La déclaration des Nations unies accorde aux peuples autochtones le droit d’obtenir réparation ou compensation pour leurs territoires ancestraux confisqués, occupés, utilisés ou endommagés sans leur «consentement libre, préalable et éclairé». Le ministre Fraser soutient toutefois que ni le projet de loi ni la Déclaration de l’ONU n’accorde aux peuples autochtones un droit de veto sur les projets de développement des ressources naturelles sur leurs terres ancestrales.

M. Fraser indique que le projet de loi a été élaboré à la suite de consultations et d’une collaboration avec un grand nombre de groupes et d’organisations de la Colombie-Britannique, notamment des leaders autochtones, des chefs d’entreprise et des gouvernements locaux.

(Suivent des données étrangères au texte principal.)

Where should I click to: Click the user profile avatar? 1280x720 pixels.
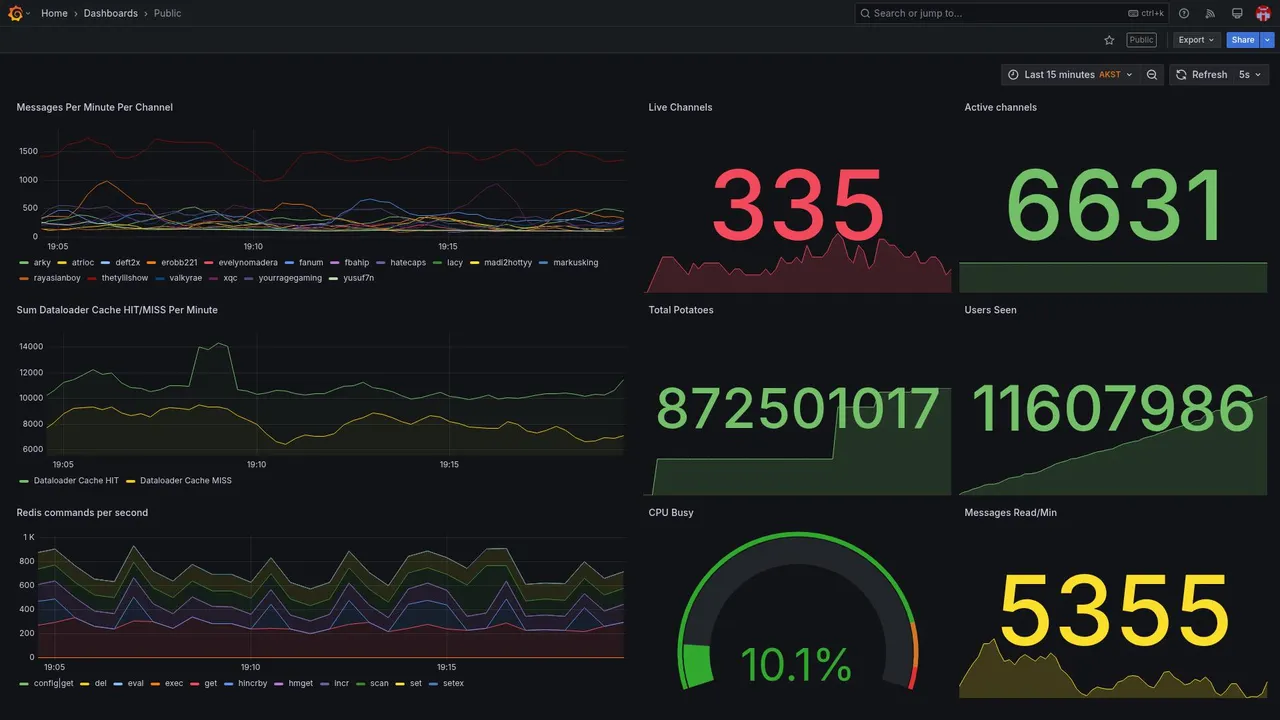[x=1263, y=13]
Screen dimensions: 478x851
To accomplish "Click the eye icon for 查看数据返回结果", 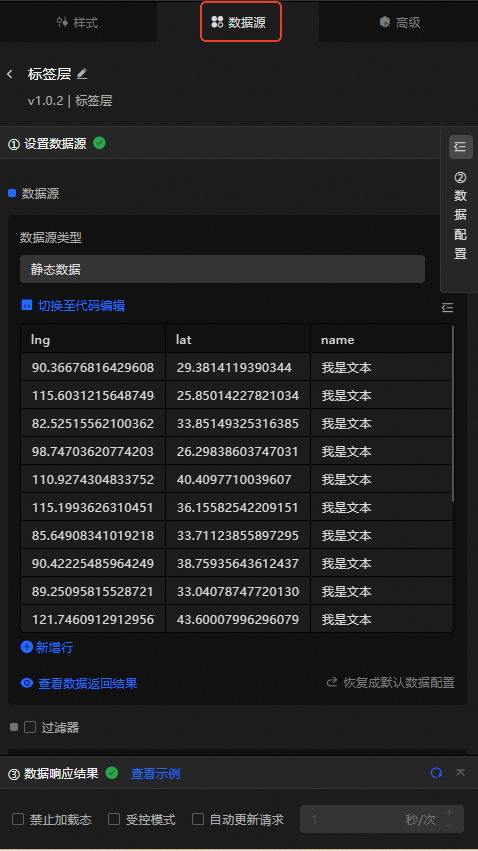I will 27,683.
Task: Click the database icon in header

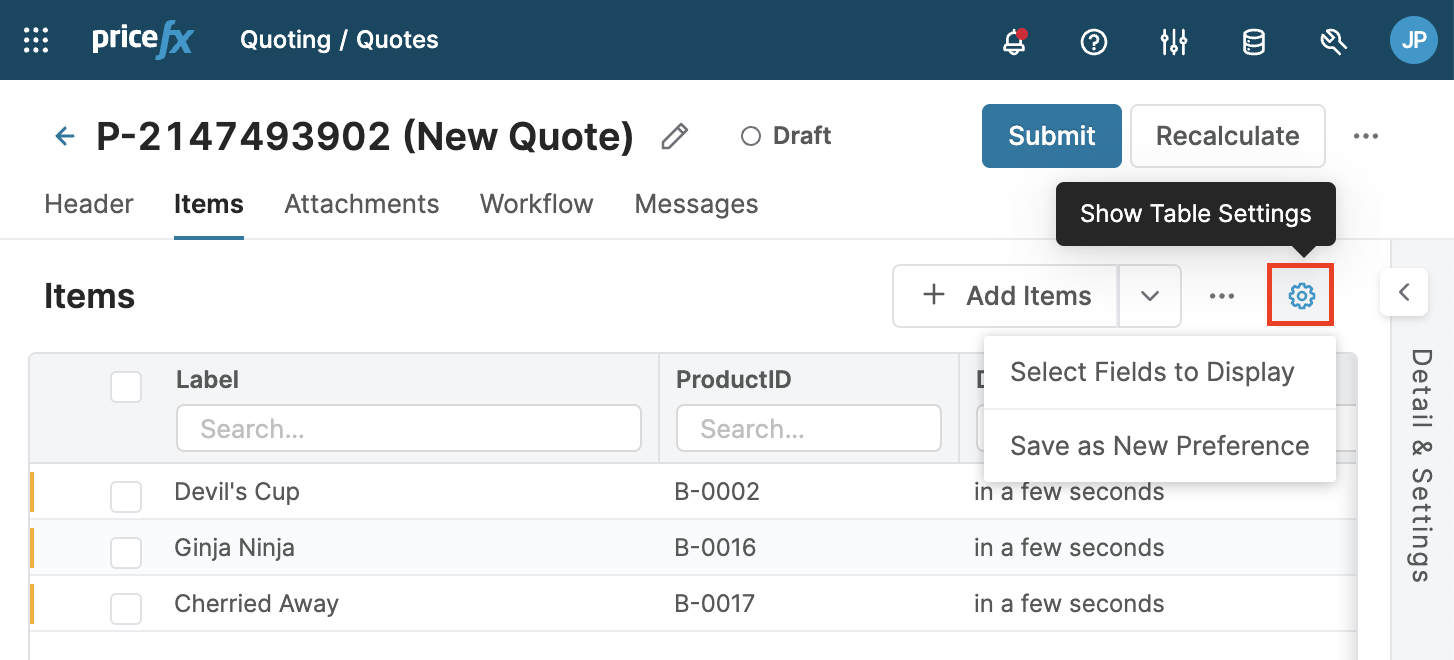Action: [x=1253, y=41]
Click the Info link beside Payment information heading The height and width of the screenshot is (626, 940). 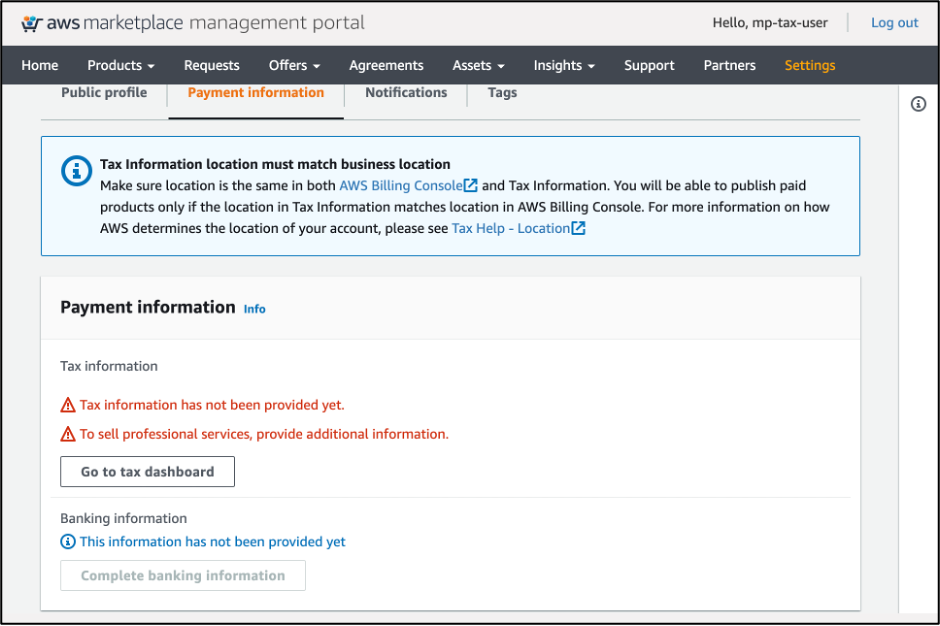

La Déclaration des Nations unies, adoptée en 2007, stipule également que les peuples autochtones ont le droit à l’autodétermination, ce qui signifie qu’ils peuvent choisir leur statut politique et poursuivre leur développement économique, social et culturel.

Le projet de loi fédéral, déposé aux Communes en 2016 par le député néo-démocrate québécois Romeo Saganash, visait à ce que le gouvernement du Canada prenne «toutes les mesures nécessaires» pour s’assurer que les lois fédérales soient compatibles avec la Déclaration des Nations unies. Le projet de loi a été adopté aux Communes en 2018, mais il a été bloqué au Sénat par les conservateurs. Le premier ministre Justin Trudeau a déjà indiqué qu’il souhaitait présenter à nouveau le projet de loi de M. Saganash si les libéraux étaient réélus.